Work order — Among the lines below, copy exactly those from the one with "Instruction: Click the zoom in magnifier icon" through the one with "Task: Click drag handle for Carrier column", counting both ends.

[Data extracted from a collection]
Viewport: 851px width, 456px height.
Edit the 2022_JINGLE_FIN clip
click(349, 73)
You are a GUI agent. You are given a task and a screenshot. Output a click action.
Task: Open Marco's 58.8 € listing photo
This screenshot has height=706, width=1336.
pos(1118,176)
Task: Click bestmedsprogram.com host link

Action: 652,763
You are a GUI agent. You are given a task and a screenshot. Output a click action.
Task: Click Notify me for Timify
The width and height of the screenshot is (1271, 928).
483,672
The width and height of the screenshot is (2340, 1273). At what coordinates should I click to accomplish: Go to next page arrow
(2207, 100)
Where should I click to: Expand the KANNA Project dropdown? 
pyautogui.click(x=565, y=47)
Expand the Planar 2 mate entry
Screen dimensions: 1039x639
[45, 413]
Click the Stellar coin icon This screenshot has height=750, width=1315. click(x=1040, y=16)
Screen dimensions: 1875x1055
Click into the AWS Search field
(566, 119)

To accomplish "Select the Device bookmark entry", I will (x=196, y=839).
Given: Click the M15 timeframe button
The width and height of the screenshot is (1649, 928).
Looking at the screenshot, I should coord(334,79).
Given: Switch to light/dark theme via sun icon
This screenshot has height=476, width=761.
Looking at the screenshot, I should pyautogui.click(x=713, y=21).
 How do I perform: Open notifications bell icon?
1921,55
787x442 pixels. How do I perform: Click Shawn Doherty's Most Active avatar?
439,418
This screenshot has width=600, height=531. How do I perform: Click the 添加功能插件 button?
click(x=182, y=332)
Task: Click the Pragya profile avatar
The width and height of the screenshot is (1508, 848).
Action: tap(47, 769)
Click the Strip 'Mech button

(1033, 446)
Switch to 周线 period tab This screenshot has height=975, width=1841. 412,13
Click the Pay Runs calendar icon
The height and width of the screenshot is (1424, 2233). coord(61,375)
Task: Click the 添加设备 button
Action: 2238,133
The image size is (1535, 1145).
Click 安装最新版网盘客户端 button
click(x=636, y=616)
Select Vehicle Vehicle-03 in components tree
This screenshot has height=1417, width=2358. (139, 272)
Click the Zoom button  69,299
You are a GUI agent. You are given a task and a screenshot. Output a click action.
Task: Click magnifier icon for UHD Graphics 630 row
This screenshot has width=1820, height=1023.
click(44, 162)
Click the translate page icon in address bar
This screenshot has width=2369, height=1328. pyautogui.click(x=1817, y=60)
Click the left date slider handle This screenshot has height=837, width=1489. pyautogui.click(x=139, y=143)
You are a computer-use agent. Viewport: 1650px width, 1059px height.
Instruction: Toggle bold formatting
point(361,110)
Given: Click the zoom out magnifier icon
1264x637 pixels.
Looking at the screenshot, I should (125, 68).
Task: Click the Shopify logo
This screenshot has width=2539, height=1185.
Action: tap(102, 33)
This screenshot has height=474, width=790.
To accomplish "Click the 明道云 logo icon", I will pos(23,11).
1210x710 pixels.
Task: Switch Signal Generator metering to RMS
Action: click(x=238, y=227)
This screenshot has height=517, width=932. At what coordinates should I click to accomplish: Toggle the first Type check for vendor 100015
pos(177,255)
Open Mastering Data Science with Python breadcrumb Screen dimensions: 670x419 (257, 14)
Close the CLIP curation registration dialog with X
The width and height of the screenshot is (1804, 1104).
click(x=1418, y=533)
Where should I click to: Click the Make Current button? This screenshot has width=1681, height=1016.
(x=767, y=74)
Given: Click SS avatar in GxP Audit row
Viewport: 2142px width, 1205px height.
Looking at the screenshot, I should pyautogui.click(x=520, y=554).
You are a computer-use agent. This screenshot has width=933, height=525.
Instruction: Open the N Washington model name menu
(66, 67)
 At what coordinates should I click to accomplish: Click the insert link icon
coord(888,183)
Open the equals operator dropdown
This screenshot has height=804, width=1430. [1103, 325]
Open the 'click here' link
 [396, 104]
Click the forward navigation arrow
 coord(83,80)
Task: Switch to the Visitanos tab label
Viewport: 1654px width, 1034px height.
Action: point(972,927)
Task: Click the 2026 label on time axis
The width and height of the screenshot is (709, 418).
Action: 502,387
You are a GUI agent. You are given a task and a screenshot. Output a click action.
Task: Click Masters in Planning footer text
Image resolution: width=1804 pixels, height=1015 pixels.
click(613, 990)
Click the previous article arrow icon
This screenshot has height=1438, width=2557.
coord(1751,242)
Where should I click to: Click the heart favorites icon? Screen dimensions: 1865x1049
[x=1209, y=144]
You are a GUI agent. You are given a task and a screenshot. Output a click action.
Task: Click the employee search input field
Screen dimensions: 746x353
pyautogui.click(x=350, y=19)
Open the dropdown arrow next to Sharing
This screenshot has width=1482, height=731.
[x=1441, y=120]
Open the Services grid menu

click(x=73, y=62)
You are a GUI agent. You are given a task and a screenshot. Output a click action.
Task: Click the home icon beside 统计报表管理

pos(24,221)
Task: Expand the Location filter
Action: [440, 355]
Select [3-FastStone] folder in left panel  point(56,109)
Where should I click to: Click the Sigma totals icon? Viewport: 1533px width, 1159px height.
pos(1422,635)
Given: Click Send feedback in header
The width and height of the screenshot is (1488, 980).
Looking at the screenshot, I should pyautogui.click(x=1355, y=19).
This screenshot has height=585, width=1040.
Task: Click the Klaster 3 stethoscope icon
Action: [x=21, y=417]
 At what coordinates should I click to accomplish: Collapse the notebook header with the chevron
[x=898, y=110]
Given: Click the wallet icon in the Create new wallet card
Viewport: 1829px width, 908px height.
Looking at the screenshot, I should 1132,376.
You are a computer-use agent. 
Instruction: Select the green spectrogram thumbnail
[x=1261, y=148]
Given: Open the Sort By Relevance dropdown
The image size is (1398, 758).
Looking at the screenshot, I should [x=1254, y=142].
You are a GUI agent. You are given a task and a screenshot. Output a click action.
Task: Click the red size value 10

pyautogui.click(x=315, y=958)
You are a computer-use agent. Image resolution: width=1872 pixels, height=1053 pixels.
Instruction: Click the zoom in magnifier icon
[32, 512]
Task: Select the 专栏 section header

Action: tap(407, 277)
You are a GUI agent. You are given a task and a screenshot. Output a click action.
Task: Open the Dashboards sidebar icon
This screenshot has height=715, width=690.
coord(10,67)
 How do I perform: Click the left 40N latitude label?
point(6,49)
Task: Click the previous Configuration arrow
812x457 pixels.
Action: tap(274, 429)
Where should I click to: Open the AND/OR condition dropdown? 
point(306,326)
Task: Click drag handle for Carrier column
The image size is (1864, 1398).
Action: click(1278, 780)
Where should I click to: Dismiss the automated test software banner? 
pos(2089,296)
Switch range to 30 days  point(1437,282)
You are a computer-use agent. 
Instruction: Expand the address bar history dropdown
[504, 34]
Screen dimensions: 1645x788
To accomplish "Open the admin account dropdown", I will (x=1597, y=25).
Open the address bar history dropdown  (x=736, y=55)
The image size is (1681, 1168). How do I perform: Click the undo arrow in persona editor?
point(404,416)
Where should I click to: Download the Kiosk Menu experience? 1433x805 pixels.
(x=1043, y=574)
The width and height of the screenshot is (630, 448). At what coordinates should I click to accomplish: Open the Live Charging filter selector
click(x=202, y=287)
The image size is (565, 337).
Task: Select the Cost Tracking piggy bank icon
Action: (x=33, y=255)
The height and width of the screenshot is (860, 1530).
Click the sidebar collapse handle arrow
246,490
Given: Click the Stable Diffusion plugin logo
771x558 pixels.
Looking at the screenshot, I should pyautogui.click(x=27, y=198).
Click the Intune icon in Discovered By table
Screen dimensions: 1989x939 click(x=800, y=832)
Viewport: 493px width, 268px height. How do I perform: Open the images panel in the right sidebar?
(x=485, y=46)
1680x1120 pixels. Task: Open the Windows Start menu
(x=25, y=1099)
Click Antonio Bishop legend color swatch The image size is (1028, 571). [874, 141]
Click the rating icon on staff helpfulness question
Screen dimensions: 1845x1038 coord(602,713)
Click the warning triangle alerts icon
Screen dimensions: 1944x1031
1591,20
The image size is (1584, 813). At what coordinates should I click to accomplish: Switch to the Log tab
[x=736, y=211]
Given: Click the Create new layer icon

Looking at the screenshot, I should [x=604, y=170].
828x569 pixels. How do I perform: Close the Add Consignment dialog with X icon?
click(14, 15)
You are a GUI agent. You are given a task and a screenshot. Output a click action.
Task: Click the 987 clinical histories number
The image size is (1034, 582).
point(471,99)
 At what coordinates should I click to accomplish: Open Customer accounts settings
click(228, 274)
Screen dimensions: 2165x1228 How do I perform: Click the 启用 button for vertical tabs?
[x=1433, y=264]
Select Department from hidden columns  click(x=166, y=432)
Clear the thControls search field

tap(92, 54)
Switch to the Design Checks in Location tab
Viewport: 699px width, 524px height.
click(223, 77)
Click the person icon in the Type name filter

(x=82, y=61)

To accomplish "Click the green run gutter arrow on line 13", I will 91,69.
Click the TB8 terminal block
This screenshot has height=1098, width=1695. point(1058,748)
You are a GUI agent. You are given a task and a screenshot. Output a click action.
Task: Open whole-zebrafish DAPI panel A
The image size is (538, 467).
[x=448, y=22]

Task response —
Instruction: Click the zoom in magnifier icon
[32, 512]
Task: Select the 专栏 section header

Action: tap(407, 277)
You are a GUI agent. You are given a task and a screenshot. Output a click action.
Task: Open the Dashboards sidebar icon
This screenshot has height=715, width=690.
coord(10,67)
 How do I perform: Click the left 40N latitude label?
point(6,49)
Task: Click the previous Configuration arrow
812x457 pixels.
Action: tap(274, 429)
Where should I click to: Open the AND/OR condition dropdown? 
point(306,326)
Task: Click drag handle for Carrier column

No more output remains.